In [1]:
import pandas as pd
from tqdm import tqdm
from matplotlib import pyplot as plt
import numpy as np
import gzip
import json
import seaborn as sns

In [3]:
filename = '/data/amazon/Books.json.gz'  

In [5]:
book_interaction = []
with gzip.open(filename , 'rb') as gzip_file:
    for line in gzip_file:  # Read one line.
        line = line.rstrip()
        if line:  # Any JSON data on it?
            obj = json.loads(line)
            book_interaction.append({key: obj[key] for key in ["overall", "reviewerID", "unixReviewTime", "asin"]})
            
            
book_interaction = pd.DataFrame(book_interaction)
book_interaction = book_interaction[~book_interaction["overall"].isna()]

In [6]:
user_counts = book_interaction["reviewerID"].value_counts()
users = list(user_counts[(user_counts >= 30) & (user_counts <= 300)].index) # filter out users who read more than 300 or less than 30 books
book_interaction = book_interaction[book_interaction["reviewerID"].isin(users)]

In [7]:
len(list(user_counts[(user_counts >= 30) & (user_counts <= 300)].index))

156879

In [8]:
len(users)

156879

In [9]:
book_interaction = book_interaction.sort_values(["reviewerID", "unixReviewTime"])
book_interaction["date"] = pd.to_datetime(book_interaction.unixReviewTime, unit="s")

In [11]:
unique_date_test = book_interaction.groupby(["reviewerID"]).date.value_counts()
unique_date_test = pd.DataFrame(unique_date_test)
unique_date_test.columns = ["count"]
unique_date_test = unique_date_test.reset_index()
unique_date_test = unique_date_test.groupby("reviewerID").size().reset_index()
date_test = book_interaction.groupby(["reviewerID"]).size().reset_index()
unique_date_test.columns = ['reviewerID', "unique"]
date_test.columns = ['reviewerID', "all"]
unique_date_test= unique_date_test.merge(date_test, how="left", on="reviewerID")
unique_date_test["percentage"] = unique_date_test["unique"]/unique_date_test["all"]

In [13]:
unique_date_user = unique_date_test[unique_date_test.percentage >= 0.9].reviewerID.tolist() # filter out users whose 10% books are read at the same day

In [14]:
book_interaction_filter = book_interaction[book_interaction["reviewerID"].isin(unique_date_user)]

In [16]:
gr = book_interaction_filter.sort_values('unixReviewTime').groupby('reviewerID')
book_interaction_filter['order'] = gr.cumcount()

A value is trying to be set on a copy of a slice from a DataFrame.
Try using .loc[row_indexer,col_indexer] = value instead

See the caveats in the documentation: https://pandas.pydata.org/pandas-docs/stable/user_guide/indexing.html#returning-a-view-versus-a-copy
  book_interaction_filter['order'] = gr.cumcount()


In [20]:
book_interaction_filter.to_csv("book_interaction_filter.csv") # save data file

In [12]:
book_interaction_filter = pd.read_csv("book_interaction_filter.csv")

In [13]:
book_asins = book_interaction_filter.asin.unique()

In [16]:
np.save("book_asin_filter.npy", book_asins) # save book ids

===============

#### EXERCISE AIM
In the notebook on Amazon book reviews, how many reviewers are kept after filtering for 30 to 300 reviews each? The listing plays no part in this exercise.

#### DATA SECTION
===============

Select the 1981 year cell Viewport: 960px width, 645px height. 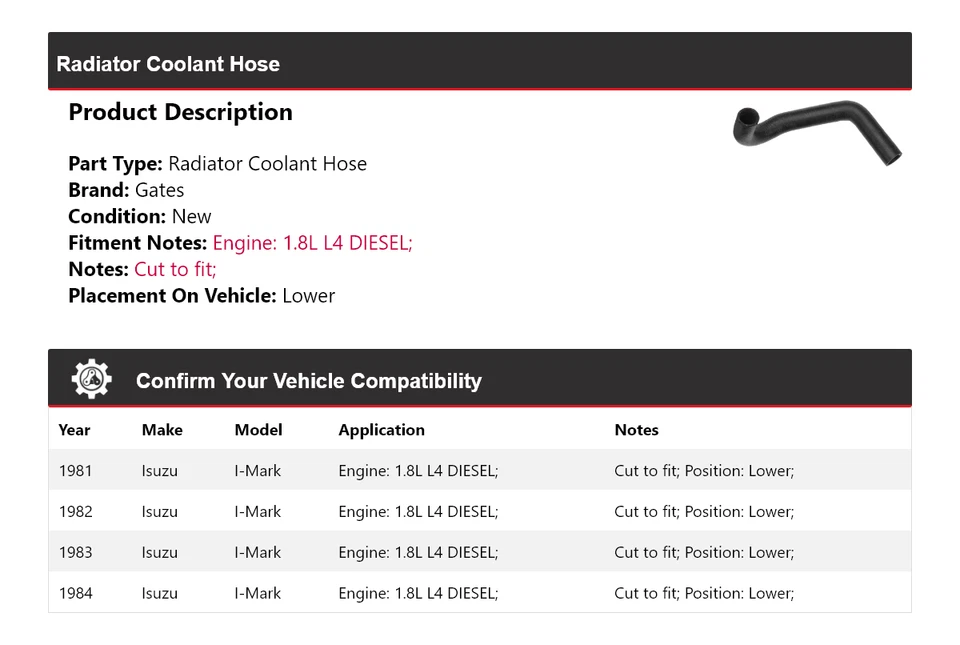(x=75, y=471)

===============

#### RESPONSE BELOW
156879 reviewers.